An Alternative to Geohashing

Down the rabbit hole

I love the idea of having an algorithm decide where I should go on an outing. The problem with geohashing is that “my” graticule is quite large and almost three-quarters water. Neighbouring graticules are often too far away. So despite my best intentions, I have not actually been on very many expeditions. That is why I was very interested when Christof said he was considering building an alternative version that would work on what I think one might call decigraticules and centigraticules or, more simply, what Christof calls walkable and bikeable. The result is a brilliant website that offers you much more accessible options every day.

Today, I put it to use for the first time.

I knew I would not be able to reach the designated point, because the local area is littered with gorgeous ecclesiastical establishments that are closed to outsiders, and today’s point was inside one of those. But it was close enough to a road I know well to be worth trying. So off I went, and good fun it was too.

One of the strange things about walking along the big walls of Rome is that there are all sorts of openings, not exactly secret, but not open either. What is behind them, I can only imagine; and those imaginings are not worth dwelling on. I expect they’re more likely to contain ancient equipment crumbling slowly to dust than meeting places for secret cabals of power brokers. I didn’t linger to decipher the graffiti either; maybe something about you are my love ...

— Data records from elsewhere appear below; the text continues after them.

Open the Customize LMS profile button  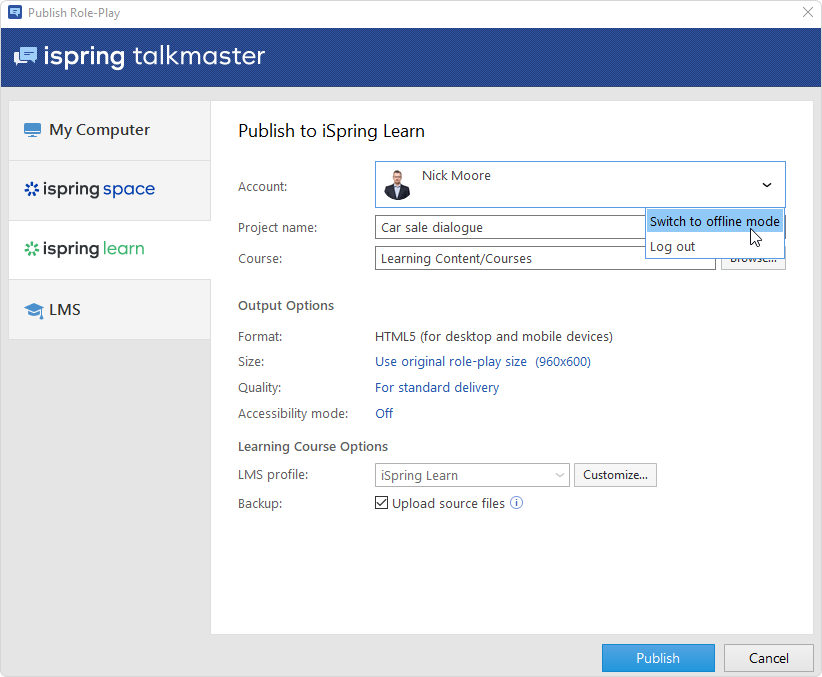[x=615, y=475]
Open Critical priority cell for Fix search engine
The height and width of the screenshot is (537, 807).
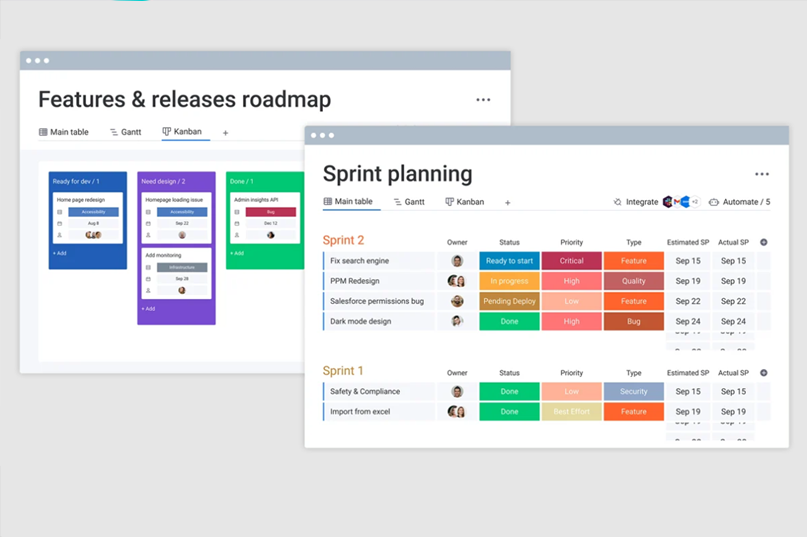coord(571,261)
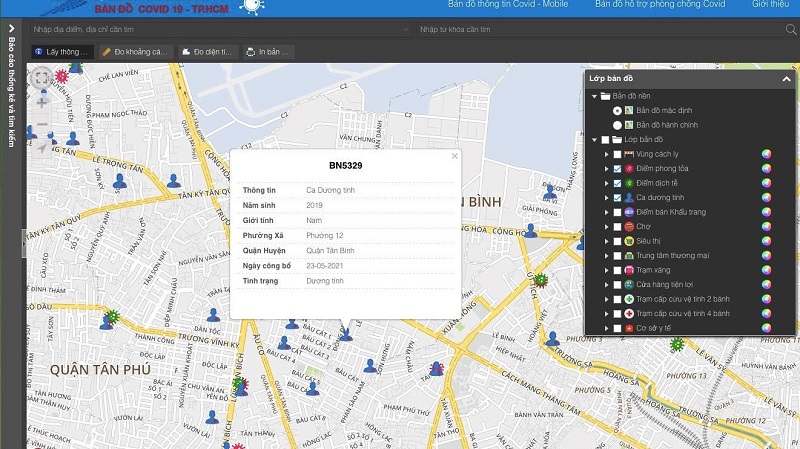The image size is (800, 449).
Task: Select the 'Bản đồ hành chính' radio button
Action: coord(617,125)
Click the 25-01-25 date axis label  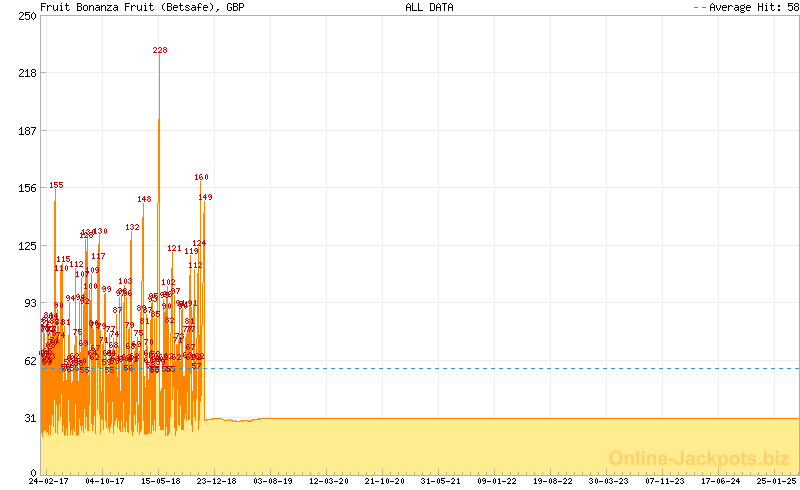tap(776, 481)
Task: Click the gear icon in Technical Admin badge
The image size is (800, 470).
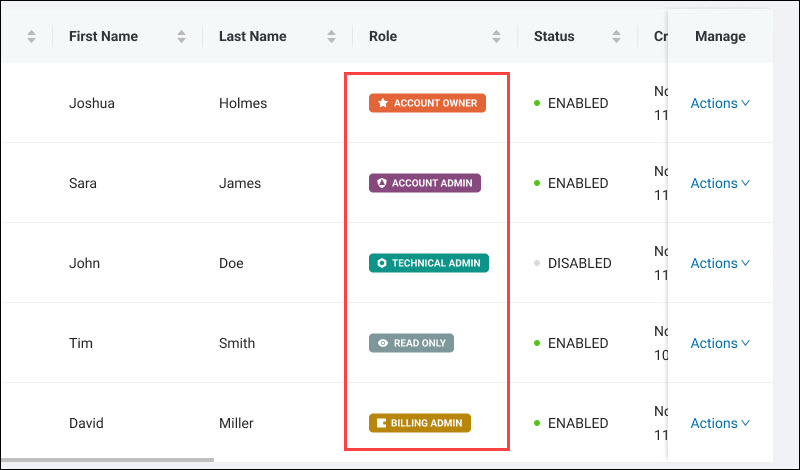Action: (381, 263)
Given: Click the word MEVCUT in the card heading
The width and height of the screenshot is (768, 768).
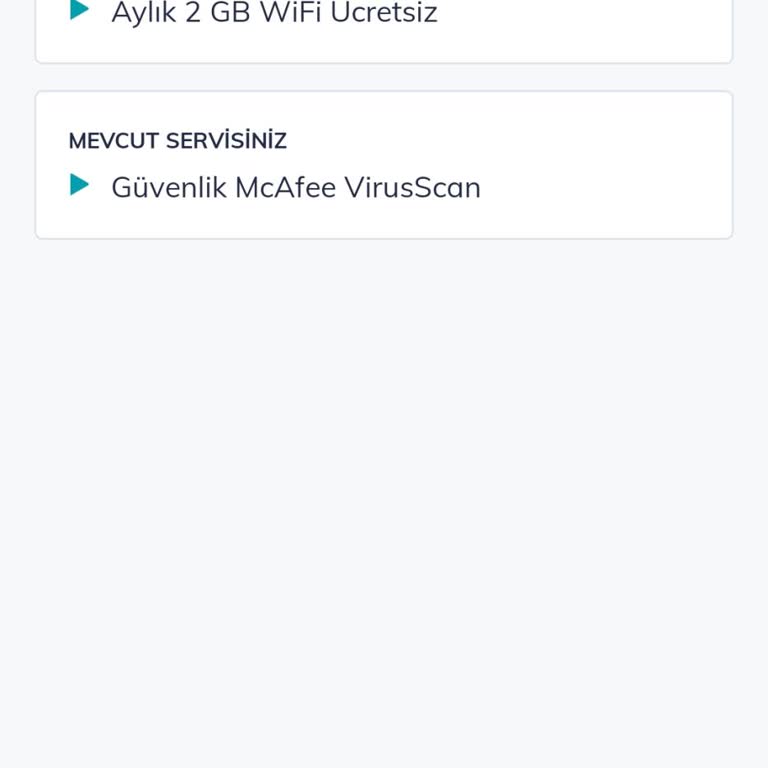Looking at the screenshot, I should pos(114,141).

A stone door arch in a tall wall of narrow bricks with many caper plants hanging down. The doorway is also filled with narrow bricks

A pine tree casts a shadow on a wall of narrow bricks. Set into the wall is a stone door arch, the doorway filled with similar narrow bricks.

Map showing I was ~21m from the spot Here’s the proof that I got as close as I could. Well, technically I could have crossed the road and stood hard up against the wall that you see in the photo below, but I think it is possible to take this kind of thing too far.

A high wall of narrow bricks behind two parked cars. A small tree casts a shadow on the wall.

I can quite see using rabbit-quests reasonably often to decide where I should go on my daily walk or bicycle ride. (Today’s bikeable point wasn’t far, but it involved some unavoidable roads I know to be tricky.) And I really like the idea that my destination is determined by Mauna Loa’s carbon dioxide readings. Today’s: 421.43 ppm.